REQUIRED WORK - For the records below, report how many lines include the word "thumbnail". Only the number should appear.

Data extracted from a collection
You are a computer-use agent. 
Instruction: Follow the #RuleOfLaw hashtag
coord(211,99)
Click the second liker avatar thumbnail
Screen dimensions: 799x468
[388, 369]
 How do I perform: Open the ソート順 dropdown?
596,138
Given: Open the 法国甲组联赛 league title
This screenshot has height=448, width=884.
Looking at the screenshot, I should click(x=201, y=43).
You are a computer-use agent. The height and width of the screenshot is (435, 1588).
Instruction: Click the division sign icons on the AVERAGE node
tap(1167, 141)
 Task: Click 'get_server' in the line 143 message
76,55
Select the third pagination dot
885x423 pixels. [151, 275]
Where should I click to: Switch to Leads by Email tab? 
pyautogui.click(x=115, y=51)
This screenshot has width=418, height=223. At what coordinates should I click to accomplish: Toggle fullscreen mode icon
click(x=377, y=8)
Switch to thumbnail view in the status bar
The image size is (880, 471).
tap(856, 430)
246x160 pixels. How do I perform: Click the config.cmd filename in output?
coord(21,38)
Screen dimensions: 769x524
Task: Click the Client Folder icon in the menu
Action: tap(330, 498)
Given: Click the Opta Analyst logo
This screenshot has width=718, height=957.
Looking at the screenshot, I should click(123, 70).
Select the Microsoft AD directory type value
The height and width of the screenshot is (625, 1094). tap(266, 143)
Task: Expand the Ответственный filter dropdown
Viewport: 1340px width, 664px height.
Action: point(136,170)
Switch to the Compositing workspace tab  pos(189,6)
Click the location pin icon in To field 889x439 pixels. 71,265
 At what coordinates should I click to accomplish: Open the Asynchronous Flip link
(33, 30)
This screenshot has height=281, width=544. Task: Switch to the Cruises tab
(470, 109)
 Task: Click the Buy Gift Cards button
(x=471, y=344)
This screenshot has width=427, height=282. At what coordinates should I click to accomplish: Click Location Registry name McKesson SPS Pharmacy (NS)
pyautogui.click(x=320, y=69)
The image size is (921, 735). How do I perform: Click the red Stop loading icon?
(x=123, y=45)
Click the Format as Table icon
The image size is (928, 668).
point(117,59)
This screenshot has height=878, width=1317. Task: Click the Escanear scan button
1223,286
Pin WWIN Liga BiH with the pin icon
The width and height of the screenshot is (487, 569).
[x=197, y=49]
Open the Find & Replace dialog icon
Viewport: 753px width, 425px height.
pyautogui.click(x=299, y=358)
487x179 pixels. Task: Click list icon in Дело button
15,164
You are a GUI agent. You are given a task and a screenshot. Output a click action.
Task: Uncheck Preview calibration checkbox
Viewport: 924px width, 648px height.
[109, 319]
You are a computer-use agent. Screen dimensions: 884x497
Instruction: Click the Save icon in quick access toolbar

ANSWER TO THIS EXERCISE - 2